GIVEN EXERCISE » Copy the records from the line containing "Image resolution: width=704" through the line containing "coord(199,284)", replacing "Preferred Communication Method" with "Preferred Contact Method" and keeping everything else the same.

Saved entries
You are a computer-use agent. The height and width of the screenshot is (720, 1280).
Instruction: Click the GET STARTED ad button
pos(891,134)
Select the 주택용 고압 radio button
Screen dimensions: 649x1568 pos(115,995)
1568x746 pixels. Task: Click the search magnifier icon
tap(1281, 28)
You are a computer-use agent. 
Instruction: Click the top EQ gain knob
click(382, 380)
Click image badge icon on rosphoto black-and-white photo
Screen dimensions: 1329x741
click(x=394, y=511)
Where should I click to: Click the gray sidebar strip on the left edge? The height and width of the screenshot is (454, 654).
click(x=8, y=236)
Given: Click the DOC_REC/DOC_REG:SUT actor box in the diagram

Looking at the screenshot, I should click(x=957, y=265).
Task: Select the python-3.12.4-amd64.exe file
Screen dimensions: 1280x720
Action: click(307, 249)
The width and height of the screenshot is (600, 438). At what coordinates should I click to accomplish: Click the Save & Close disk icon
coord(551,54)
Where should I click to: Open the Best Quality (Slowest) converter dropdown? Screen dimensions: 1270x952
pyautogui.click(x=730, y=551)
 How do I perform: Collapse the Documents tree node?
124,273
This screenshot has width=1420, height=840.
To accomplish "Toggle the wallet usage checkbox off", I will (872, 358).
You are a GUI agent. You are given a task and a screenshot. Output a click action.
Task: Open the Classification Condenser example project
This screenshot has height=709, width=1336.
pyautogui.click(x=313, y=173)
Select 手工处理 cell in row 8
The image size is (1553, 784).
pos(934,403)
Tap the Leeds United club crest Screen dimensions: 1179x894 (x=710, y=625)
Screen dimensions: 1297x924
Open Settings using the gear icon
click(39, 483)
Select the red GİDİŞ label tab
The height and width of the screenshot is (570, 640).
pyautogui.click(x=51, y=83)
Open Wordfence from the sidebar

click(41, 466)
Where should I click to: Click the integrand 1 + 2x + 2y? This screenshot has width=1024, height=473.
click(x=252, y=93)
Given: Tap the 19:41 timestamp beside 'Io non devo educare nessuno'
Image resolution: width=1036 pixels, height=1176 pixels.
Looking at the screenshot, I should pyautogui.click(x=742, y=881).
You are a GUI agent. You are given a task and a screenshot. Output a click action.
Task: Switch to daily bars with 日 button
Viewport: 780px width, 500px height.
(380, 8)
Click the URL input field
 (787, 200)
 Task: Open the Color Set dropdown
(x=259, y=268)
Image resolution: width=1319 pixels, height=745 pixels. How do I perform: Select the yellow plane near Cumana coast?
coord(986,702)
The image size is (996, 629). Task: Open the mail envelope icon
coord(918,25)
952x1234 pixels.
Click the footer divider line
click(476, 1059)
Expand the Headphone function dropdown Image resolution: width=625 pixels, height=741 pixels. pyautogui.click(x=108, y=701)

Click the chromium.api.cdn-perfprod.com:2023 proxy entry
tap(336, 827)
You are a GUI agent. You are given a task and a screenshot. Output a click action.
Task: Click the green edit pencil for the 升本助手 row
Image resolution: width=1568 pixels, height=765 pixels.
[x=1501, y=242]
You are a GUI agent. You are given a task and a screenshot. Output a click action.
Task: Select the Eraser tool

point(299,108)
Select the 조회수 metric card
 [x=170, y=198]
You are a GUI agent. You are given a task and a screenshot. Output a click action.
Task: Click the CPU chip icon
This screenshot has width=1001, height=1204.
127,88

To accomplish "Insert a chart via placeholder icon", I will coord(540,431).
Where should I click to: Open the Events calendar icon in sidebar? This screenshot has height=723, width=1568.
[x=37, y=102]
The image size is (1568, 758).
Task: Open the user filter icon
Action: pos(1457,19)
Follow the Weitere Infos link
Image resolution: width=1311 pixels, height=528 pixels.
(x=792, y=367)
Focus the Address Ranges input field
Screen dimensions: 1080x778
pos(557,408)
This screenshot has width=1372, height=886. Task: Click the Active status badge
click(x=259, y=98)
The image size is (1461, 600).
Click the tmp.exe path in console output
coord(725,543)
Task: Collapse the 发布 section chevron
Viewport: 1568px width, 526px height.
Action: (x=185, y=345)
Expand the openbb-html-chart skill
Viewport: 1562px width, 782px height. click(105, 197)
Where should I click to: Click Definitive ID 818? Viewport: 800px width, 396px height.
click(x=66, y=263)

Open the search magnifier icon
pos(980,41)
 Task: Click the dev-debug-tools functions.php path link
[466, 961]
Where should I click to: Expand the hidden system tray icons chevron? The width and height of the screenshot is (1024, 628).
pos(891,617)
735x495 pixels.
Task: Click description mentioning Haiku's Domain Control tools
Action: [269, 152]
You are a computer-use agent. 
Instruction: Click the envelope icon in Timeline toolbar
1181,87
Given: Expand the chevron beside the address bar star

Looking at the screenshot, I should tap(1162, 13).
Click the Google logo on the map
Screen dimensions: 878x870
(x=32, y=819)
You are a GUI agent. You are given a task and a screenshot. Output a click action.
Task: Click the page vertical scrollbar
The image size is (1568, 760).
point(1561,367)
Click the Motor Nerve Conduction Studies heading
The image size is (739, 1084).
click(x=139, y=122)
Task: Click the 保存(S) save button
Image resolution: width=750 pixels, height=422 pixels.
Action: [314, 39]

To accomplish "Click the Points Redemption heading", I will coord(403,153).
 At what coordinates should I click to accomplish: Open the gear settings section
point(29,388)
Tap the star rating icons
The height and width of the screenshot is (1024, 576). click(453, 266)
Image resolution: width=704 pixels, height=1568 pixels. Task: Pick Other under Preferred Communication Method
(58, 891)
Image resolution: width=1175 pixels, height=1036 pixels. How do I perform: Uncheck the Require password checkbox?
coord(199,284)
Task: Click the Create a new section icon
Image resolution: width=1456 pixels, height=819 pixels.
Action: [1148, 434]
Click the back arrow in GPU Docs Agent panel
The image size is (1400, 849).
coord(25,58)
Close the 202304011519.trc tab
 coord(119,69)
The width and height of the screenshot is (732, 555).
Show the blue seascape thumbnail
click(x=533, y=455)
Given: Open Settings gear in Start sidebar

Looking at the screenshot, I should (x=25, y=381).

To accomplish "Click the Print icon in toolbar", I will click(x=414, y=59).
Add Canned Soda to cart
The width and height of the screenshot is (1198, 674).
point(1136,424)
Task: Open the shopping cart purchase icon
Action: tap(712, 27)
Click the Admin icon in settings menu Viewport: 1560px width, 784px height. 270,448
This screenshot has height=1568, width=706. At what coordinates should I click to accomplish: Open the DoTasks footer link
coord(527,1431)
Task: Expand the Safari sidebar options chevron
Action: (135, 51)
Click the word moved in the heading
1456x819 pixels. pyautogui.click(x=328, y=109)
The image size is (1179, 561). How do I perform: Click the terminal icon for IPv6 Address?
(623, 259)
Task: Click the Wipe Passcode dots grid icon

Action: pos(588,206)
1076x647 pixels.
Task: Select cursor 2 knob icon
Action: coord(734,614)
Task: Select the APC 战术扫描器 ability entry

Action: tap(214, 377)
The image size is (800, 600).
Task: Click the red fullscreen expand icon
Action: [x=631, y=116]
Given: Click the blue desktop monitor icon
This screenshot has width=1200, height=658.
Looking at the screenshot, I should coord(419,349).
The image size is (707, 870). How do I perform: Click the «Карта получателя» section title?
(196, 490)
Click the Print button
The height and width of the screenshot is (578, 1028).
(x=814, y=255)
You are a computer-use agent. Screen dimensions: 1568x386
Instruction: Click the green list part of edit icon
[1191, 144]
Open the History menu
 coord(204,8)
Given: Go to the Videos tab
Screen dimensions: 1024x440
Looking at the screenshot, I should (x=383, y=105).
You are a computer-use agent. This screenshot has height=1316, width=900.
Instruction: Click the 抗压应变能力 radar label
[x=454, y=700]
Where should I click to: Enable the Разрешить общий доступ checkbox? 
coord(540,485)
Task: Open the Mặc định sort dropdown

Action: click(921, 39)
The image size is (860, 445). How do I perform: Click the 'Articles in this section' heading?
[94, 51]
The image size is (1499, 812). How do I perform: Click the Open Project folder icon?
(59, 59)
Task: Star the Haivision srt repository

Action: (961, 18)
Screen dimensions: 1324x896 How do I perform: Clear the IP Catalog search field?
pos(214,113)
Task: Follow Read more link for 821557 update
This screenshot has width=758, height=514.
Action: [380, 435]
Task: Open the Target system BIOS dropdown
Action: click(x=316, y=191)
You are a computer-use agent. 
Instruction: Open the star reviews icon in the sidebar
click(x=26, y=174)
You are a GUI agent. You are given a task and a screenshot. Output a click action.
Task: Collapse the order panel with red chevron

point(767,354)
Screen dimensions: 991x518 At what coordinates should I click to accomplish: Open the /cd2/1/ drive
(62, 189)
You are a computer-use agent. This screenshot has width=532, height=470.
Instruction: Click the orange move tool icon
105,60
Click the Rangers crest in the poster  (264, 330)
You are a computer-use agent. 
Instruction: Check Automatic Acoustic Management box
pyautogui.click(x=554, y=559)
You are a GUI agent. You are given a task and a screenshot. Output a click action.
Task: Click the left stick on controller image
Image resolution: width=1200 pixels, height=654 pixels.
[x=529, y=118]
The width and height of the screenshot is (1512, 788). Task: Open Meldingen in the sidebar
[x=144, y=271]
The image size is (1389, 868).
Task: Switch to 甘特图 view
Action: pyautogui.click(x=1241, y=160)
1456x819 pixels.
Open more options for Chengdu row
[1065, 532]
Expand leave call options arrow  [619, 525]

EXERCISE ANSWER »
Image resolution: width=704 pixels, height=1568 pixels. Task: Pick Other under Preferred Contact Method
(58, 891)
Image resolution: width=1175 pixels, height=1036 pixels. How do I perform: Uncheck the Require password checkbox?
coord(199,284)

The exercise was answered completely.